→ Prompt:
The word "status" marks the lines to copy; find all of them in the entries below.

^^^^^^^^

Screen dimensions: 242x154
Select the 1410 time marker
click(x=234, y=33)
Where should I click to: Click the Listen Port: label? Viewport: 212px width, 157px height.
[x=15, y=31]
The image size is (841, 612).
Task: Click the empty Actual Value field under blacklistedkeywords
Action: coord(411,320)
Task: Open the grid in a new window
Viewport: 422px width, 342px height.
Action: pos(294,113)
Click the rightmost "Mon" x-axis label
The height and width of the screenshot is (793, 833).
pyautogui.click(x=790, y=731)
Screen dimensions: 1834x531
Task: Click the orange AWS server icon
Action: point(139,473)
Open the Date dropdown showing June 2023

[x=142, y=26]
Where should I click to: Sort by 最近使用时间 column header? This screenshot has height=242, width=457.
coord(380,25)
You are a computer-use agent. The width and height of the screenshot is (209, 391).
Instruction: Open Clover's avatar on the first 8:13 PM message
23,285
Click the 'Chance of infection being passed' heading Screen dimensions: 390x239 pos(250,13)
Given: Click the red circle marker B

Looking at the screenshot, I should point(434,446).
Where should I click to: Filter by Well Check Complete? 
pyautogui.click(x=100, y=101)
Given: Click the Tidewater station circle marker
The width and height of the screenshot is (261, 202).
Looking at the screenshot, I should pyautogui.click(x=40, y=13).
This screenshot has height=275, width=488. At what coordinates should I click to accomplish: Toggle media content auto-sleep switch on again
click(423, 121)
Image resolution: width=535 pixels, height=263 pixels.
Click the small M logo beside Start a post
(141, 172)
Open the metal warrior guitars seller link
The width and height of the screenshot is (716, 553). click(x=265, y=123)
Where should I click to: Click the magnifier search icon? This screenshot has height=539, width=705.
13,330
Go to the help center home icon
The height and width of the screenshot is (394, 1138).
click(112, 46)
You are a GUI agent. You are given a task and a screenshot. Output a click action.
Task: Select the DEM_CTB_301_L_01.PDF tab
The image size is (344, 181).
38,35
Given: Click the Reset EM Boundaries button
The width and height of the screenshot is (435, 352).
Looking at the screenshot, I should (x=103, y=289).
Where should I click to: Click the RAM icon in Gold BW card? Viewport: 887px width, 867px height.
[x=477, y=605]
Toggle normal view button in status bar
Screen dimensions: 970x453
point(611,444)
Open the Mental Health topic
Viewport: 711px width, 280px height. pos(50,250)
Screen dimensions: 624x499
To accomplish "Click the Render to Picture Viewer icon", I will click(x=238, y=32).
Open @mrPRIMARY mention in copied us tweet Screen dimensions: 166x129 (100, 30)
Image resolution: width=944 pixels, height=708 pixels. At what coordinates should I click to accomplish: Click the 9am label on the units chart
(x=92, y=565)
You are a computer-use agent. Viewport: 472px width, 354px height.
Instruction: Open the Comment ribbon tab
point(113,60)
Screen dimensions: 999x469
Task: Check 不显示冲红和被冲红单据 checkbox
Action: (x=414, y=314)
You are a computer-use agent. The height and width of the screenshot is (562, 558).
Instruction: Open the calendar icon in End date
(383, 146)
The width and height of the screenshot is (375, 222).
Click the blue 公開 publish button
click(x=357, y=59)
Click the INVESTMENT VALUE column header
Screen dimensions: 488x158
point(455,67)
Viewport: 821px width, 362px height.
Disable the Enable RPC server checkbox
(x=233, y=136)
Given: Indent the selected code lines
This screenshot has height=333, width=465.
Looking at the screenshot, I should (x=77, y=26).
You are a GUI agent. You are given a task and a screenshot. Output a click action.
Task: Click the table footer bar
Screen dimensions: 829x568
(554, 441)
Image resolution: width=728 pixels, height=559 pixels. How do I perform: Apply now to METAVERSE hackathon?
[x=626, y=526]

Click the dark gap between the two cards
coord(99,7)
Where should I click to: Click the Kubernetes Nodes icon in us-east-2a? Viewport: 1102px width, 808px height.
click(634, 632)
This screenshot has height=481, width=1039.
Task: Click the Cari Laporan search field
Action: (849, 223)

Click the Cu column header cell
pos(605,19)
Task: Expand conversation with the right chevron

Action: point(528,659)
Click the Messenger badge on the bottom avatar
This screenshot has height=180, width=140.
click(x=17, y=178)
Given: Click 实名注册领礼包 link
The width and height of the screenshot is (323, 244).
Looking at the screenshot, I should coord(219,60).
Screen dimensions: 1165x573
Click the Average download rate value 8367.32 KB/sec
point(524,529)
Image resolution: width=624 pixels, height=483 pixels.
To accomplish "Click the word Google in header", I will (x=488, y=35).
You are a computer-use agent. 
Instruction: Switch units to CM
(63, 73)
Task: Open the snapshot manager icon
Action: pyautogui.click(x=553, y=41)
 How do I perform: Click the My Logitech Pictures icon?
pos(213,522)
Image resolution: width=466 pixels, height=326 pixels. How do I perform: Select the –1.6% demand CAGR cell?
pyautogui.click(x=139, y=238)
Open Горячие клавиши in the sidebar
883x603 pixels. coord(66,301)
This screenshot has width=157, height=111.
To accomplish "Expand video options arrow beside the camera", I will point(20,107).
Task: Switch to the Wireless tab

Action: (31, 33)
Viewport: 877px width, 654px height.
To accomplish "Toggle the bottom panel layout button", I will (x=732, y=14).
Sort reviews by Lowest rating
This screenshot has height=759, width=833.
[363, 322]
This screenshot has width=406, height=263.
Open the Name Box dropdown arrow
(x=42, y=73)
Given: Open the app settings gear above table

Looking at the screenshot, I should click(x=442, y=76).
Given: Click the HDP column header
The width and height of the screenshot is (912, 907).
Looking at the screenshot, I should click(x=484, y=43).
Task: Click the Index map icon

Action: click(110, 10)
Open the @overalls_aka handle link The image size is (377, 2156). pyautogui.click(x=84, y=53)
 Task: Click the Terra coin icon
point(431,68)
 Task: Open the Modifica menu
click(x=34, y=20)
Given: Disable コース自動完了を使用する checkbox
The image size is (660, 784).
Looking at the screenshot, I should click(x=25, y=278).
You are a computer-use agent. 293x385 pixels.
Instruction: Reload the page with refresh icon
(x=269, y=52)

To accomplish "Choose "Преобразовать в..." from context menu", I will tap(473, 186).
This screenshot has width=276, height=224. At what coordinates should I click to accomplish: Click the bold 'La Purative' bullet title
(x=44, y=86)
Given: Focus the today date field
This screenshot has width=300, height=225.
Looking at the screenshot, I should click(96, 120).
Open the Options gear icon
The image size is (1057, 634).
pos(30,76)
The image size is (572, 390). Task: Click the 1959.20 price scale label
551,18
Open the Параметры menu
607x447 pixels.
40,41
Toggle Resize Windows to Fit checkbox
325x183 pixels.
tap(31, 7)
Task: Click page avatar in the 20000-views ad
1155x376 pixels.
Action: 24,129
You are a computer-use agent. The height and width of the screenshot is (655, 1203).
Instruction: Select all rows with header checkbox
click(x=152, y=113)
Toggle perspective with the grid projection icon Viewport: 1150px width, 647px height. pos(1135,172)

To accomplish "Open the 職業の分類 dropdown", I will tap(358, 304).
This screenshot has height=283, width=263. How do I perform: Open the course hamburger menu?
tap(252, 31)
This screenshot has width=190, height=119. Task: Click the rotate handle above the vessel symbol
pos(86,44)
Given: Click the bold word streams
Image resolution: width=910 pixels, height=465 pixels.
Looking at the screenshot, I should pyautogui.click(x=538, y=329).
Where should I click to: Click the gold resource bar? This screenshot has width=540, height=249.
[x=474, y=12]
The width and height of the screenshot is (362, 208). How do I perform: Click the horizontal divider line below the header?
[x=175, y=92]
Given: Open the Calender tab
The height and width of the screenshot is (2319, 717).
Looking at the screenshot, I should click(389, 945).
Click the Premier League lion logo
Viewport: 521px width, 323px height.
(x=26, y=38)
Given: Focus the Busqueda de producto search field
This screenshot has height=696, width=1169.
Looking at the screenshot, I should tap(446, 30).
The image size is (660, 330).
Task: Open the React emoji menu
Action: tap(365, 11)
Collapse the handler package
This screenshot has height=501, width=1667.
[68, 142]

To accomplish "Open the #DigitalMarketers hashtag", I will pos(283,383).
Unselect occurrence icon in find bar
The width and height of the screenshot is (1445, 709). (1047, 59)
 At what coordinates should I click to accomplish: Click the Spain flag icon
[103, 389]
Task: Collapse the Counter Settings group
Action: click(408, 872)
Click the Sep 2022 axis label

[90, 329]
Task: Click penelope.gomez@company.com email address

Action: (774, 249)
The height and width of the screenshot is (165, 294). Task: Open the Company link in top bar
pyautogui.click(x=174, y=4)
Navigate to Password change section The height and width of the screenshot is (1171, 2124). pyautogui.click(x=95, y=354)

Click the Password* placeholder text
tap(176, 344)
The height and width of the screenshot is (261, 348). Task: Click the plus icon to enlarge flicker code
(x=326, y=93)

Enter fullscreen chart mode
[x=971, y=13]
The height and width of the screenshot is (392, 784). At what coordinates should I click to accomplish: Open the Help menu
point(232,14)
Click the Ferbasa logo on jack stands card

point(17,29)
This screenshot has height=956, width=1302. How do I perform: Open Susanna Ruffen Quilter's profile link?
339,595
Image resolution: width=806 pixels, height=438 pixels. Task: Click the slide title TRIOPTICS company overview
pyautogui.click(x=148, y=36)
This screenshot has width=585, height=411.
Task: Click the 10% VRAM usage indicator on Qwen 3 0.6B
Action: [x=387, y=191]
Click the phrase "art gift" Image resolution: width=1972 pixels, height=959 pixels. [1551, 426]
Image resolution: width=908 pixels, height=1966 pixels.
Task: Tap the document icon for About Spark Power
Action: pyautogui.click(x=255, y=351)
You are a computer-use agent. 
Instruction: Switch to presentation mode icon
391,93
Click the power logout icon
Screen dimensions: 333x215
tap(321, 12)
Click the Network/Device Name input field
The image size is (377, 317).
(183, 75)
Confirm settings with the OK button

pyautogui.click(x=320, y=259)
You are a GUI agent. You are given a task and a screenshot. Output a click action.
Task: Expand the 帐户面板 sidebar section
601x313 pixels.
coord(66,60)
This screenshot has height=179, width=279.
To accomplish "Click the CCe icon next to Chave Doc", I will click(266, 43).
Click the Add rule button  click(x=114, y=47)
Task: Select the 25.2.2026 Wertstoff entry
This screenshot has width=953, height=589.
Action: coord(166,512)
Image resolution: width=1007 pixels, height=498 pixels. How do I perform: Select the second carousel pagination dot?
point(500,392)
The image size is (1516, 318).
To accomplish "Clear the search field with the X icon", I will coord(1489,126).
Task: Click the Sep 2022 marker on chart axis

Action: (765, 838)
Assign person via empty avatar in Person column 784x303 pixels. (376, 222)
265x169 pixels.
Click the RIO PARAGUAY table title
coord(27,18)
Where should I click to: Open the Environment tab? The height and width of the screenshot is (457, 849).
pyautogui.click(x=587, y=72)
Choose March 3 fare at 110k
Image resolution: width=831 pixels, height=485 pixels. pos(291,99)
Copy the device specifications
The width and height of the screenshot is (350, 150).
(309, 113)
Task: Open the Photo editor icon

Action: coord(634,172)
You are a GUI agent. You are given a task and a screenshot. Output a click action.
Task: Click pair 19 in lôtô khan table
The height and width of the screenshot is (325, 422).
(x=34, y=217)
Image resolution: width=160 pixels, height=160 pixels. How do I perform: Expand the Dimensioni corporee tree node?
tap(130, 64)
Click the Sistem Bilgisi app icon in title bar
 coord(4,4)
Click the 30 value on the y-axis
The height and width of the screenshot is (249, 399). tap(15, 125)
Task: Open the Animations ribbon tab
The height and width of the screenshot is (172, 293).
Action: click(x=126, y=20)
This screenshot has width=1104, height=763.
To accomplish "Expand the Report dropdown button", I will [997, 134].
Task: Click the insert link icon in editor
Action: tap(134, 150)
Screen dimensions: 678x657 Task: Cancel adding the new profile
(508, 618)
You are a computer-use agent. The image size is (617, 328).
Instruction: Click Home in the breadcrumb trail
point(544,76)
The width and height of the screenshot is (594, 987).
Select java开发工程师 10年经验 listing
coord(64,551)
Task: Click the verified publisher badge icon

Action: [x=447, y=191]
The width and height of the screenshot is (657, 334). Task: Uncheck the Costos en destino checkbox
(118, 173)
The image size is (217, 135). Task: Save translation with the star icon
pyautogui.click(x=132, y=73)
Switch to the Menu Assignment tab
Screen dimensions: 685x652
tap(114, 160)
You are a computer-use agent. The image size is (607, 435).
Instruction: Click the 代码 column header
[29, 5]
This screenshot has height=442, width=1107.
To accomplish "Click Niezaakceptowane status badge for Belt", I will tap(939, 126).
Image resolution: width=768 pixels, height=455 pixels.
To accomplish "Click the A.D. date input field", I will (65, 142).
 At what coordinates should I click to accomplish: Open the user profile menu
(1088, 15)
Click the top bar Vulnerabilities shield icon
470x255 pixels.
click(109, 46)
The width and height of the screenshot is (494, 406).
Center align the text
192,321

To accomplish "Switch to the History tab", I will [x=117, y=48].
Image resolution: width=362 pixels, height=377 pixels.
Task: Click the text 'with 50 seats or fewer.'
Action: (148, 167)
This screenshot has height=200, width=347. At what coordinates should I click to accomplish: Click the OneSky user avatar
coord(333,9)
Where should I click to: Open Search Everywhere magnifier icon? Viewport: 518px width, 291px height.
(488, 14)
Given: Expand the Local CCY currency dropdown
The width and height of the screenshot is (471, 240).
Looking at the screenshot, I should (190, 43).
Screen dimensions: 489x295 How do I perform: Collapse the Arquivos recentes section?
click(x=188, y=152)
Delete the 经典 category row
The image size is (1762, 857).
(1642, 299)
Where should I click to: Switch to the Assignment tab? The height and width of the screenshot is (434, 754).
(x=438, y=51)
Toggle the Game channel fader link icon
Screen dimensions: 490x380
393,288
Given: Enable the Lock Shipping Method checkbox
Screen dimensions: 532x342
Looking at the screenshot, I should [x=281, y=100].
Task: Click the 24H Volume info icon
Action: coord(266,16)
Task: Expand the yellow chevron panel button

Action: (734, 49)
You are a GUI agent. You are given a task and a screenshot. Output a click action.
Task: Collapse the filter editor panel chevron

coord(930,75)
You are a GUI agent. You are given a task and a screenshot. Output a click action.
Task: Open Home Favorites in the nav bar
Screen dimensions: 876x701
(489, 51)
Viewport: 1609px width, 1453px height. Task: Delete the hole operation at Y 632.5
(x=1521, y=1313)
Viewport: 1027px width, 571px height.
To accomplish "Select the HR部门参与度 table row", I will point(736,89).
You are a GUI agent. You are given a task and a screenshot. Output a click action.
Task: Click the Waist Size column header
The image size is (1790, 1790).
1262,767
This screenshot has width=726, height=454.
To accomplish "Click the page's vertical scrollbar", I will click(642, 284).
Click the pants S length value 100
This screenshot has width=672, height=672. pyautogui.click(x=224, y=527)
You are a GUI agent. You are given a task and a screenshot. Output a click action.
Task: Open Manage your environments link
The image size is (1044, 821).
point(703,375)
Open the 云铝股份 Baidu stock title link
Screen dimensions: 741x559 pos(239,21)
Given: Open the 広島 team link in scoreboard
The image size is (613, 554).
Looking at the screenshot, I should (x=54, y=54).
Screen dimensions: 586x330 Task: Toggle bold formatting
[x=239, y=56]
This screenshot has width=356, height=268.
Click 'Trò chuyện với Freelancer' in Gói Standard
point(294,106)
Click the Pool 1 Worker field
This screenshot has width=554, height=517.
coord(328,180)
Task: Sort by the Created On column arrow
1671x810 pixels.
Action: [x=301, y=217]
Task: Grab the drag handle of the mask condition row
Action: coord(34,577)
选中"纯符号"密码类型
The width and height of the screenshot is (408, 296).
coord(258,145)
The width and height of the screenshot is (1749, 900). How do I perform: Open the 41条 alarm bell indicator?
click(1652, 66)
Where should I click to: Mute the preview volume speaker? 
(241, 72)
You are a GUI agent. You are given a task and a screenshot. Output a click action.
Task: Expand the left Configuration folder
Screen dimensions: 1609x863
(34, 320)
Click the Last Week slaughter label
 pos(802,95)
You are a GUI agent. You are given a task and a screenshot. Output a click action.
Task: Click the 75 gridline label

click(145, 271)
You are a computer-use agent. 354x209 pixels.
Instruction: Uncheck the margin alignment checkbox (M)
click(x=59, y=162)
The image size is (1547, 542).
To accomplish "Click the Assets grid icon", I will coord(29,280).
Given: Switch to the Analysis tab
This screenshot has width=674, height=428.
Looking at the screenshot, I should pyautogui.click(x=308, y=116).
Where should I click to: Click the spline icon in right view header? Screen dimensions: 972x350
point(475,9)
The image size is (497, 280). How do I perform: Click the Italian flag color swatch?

^^^^^^^^

→ Answer to the exercise:
Toggle normal view button in status bar
To accomplish "Click Niezaakceptowane status badge for Belt", I will tap(939, 126).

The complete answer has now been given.